Testigos de un relevo generacional pacífico en la jefatura del Estado Español
El 27 de noviembre de 1975, en los Jerónimos de Madrid, el hasta ahora Rey Juan Carlos I, fue reconocido, en las palabras del entonces cardenal arzobispo de Madrid, como “rey de todos los españoles”. El “de todos los españoles” resonó varias veces en la homilía de aquella solmene misa como algo que trasciende los debates y las vicisitudes políticas, como deseo hecho oración de un pueblo abrazado desde la fe por significar una condición fundamental para la justicia, la paz, la concordia y la prosperidad de nuestro pueblo.
Hoy, como entonces, estamos llamados a dar gracias a Dios, muchas gracias a Dios, infinitas gracias a Dios, por haber oído entonces aquella petición y, treinta y nueve años después, no sin la ayuda del mismo Rey y la de los mismos españoles, habernos dado la oportunidad esta mañana de ser testigos de un relevo generacional pacífico en la jefatura del Estado Español con la proclamación de Felipe VI como Rey de todos los españoles.
Gracias, Señor, por nuestro nuevo Rey, por ser lo que es, pero también por ser como es, tal y como nos ha demostrado a todos esta misma mañana, dando prueba de su fidelidad al cuarto mandamiento, dedicando gran parte de su discurso de proclamación a sus padres, con sinceridad y cariño.

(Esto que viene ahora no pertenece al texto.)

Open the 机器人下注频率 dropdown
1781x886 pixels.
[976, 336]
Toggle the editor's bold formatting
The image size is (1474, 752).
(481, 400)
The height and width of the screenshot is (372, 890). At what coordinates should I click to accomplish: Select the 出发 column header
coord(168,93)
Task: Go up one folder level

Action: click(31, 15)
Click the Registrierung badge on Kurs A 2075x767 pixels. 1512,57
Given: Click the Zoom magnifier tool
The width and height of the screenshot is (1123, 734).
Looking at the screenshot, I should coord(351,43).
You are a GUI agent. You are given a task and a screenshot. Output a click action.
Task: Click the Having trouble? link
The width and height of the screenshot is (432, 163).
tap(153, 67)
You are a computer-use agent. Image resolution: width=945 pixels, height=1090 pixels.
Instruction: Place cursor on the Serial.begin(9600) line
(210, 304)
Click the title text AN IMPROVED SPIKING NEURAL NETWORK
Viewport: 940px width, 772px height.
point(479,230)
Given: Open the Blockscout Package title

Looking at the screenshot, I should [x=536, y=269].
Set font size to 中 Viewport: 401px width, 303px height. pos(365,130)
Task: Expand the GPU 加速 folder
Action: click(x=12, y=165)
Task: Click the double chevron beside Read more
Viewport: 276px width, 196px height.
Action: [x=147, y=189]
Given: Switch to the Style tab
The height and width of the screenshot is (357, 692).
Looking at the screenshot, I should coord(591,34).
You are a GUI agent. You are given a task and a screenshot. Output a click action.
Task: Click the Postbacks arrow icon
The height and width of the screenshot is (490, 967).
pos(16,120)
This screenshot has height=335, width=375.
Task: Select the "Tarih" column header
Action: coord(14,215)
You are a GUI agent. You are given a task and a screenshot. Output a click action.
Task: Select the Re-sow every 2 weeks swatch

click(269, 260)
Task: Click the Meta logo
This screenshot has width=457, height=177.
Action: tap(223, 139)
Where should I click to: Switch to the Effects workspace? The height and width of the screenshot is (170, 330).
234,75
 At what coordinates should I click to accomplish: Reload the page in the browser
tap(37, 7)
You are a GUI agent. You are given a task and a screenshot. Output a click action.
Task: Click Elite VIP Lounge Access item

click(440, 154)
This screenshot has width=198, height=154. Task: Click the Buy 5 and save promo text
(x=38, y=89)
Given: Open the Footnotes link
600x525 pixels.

Por ser consciente de que heredar una tan alta responsabilidad, ser signo del valor evangélico de la generosa donación y del merecido agradecimiento; y por su expreso deseo de ser promotor, entre todas las instituciones públicas y sociales, y entre todos los españoles, de diálogo y de encuentro, de conciliación y de reconciliación.
Gracias, Señor, por haber inspirado en nuestro nuevo Rey una de las expresiones más genuinas de la Doctrina Social de la Iglesia, “unidad en la diversidad”, lema de los principios de solidaridad, subsidiaridad y bien común. Gracias por infundir en él tu espíritu de justicia, de fraternidad, y de paz.
Y por último, Señor, gracias por habernos permitido vivir este momento, a pesar de tantos augurios de los que San Juan XXIII llamaba los “profetas de calamidades”, bajo el amparo de la estabilidad y la continuidad, jurídicamente amparada por la Constitución, socialmente amparada por el amor cristiano que anida en nuestras raíces culturales y en la gran mayoría de las familias españolas, un amor de todos y para todos, y un amor también a nuestro Rey, y hermano en la fe, que especialmente los cristianos convencidos estamos llamados a brindarle, confiando en él, y orando por él.